# new 11-48 project *FINISHED*



## andrew_dial (Feb 14, 2009)

i picked this up today on a trade to restore it.  its in good mechanical condition. i did a thurough cleaning on it to see exactly what i was working with. the stock will be the first project on it. it definitely needs to be restored.  does anybody know about the DIY re-bluing kits? the receiver needs to be blued and i need to find a new barrel. this one has a polychoke on it.  its a very solid gun and im pretty excited to have one. this one is one of the very few that had serial numbers.  ill post some in progress pictures...


----------



## fi8shmasty (Feb 17, 2009)

The most important thing to re-blueing is the preparation. The more you buff it the better it will look.
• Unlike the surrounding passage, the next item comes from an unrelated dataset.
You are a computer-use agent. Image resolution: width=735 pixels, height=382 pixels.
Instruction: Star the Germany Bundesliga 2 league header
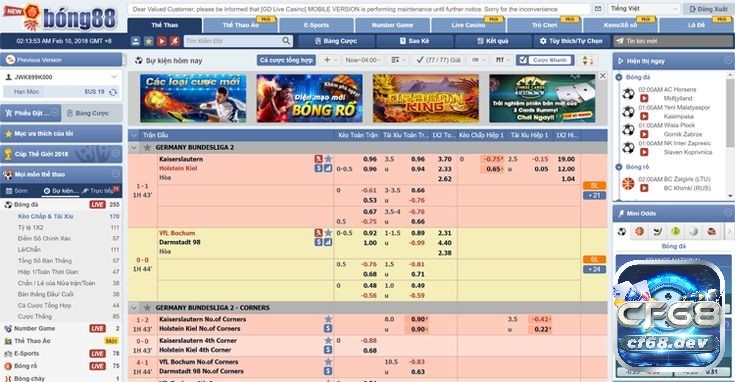coord(147,148)
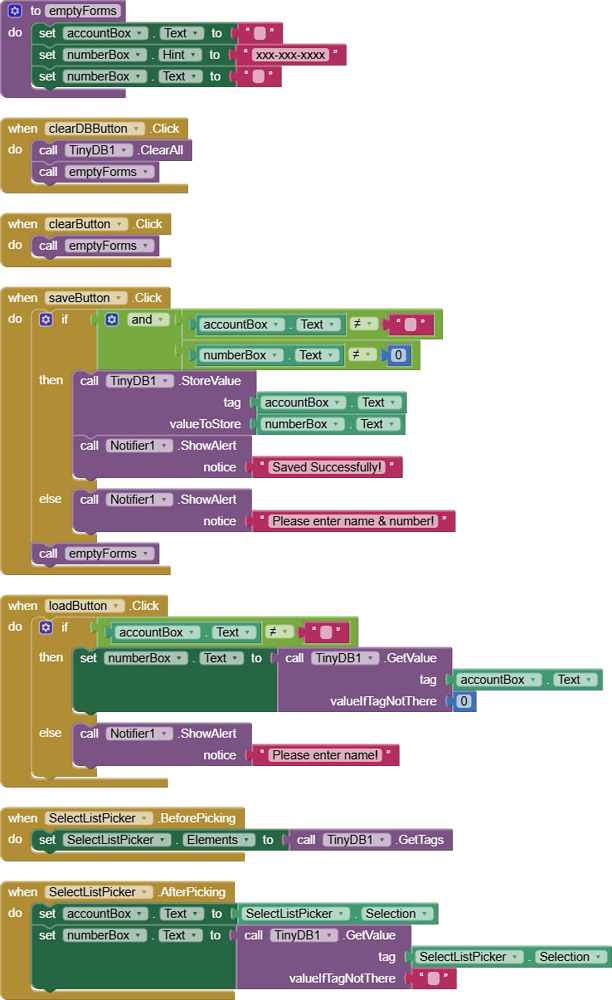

Clean the metal perfectly. I use denatured alchohol or acetone. I have been using Super Blue it has worked great for me.


----------



## andrew_dial (Feb 17, 2009)

thanks a bunch. this will be a first for me. should i sand the original blueing off?


----------



## bighonkinjeep (Feb 17, 2009)

The Hoppes gun blue kit($10 at midway) has worked well on several I've done. The more coats you apply the better deeper blue you get. Just hit it with hot tap water and steel wool between coats. I absolutely would not use sandpaper. It's almost impossible to remove the scratches and a sure way to mess up any machining marks.(yep I learned the hard way) Get some good gun blue/rust remover if you really need it. Most of that rust looks Like a good stainless pot scrubber(chore boy) and some break free should take it off without scratching. Midway usa or other gunsmithing supply companies have everything you need.The chore boy scrubber is available at your local grocery.
If the stock is dinged(dented) and not gouged you can probably steam out most of the dents with a wet towel and an iron. Furniture stripper works well to remove the old finish especially around the checkering, but if you use sandpaper be careful sanding where the wood mates to other materials areas as if you sand too much wood they will have a poor fit.(yep another hard lesson)  tru oil works well as a finish or you can change the color with a stain of your choice and give it a couple of coats of spray poly.
BHJ


----------



## Twenty five ought six (Feb 17, 2009)

It shares a lot of common parts with an 1100.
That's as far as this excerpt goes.